After assembly, the arrangement can be used as follows:
The item of jewelry is fastened to a chain that is guided through the eyelet 2 a of the fastening 2. The outer part 4 may be held still by two fingers of one hand and the fastening 2 may be rotated to and fro in relation thereto, including while it is being worn.
On rotation in one direction clockwise in the exemplary embodiment that is shown - a rotary moment of the fastening 2 is, by way of the element 5 b and the fingers 5 b 4 a-5 b 4 c thereof, transmitted to the element 5 d and will thus by the meshing of teeth entrain element 5 e in a rotary movement. The element 5 e, by way of the fingers 4 a 1-4 a 3, in turn entrains the inner part such that the inner part will rotate in relation to the outer part, which is held still. As soon as the shoulder 5 b 3 a is in abutment with the structure (which is not shown) inside the sleeve, further rotation of the fastening 2 is restricted.
On rotating back, the annular plate 5 d will slide on the annular plate 5 e. In this direction of rotation, entrainment is thus only possible as a result of friction between the teeth but is not possible as a result of their form fit.

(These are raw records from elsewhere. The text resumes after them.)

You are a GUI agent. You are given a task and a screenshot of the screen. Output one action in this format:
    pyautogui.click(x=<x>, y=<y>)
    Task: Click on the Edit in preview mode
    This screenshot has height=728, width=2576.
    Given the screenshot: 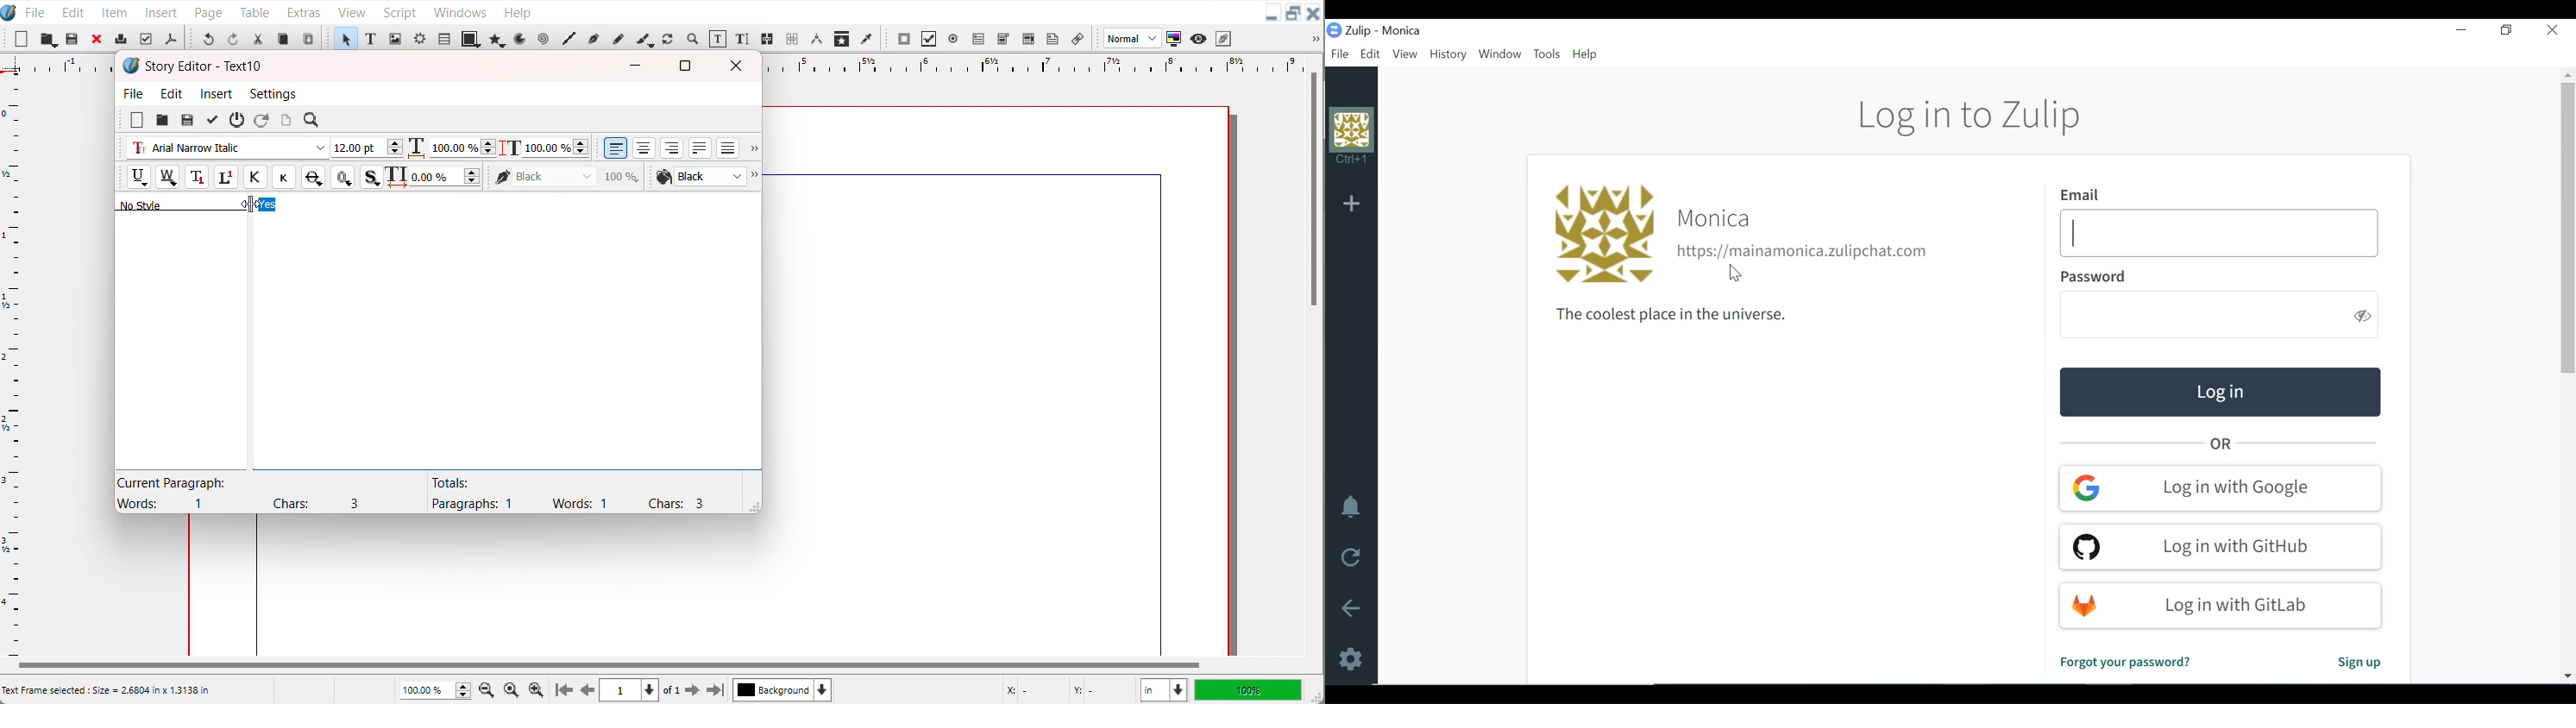 What is the action you would take?
    pyautogui.click(x=1224, y=38)
    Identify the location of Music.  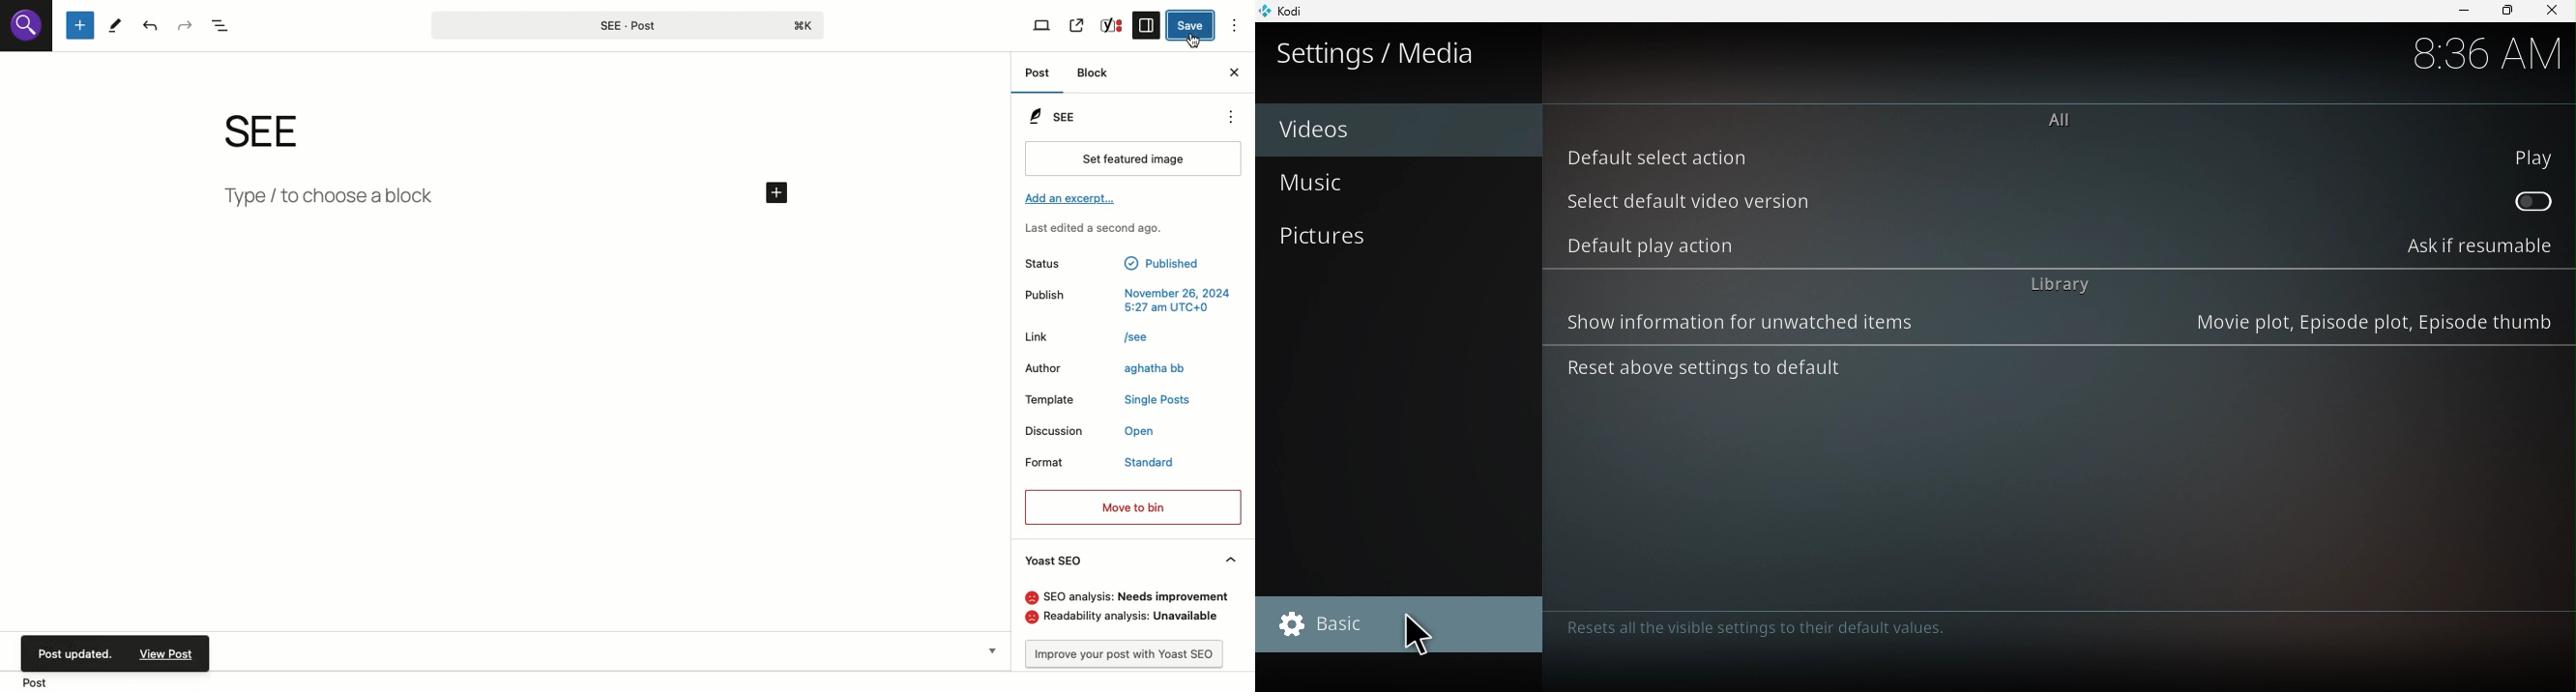
(1396, 183).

For this reason, return movement will only continue until the teeth of the elements 5 f and 5 g have come into abutment, which ensures that the inner part is in precise and correct alignment in relation to the outer part, in a precisely predetermined position. Then, the fastening will be rotated back without further entraining the inner part or other parts, because further movement of the other parts is blocked. In this arrangement, the fastening will be able to rotate back until the second set of teeth comes into engagement, between the annular plates 5 d and 5 e. The fastening 2 is then back in its starting position, not turned.
In this way, precise movement of the inner part can be achieved by a to-and-fro rotation of the fastening.
A further embodiment is shown in FIGS. 4A-4D. FIG. 4A is a side view of an item of jewelry 10, FIG. 4B is a front view thereof, FIG. 4C is a perspective view thereof, and FIG. 4D is a top view thereof. The item of jewelry 10 has a fastening 20, an outer part 30 and an inner part 40 between which there is provided an entraining element 50, in order to rotate the inner part 40 in one direction in the event of certain movements of the fastening 20.
As labeled in FIG. 4C, the entraining element 50 has a pressure spring 51, an outer sleeve 52, cams 53, an inner sleeve 54 and a peg 55 having a cam track 56 for the cams. The outer sleeve 52 has cutouts 52 a in which lugs 54 a on the inner sleeve can slide axially. The lugs 54 a are provided with bores for the cams 53, which penetrate into the cam track 56 on the peg 55. The cam track 56 is shaped such that in the event of a to-and-fro movement the fastening 20 the cams, which slide on the cam track and are connected to the outer part such that they cannot rotate relative thereto, cause the peg 55 and hence the inner part 40 to rotate. In this way, an axial movement of the fastening can be converted into a rotation of the inner part.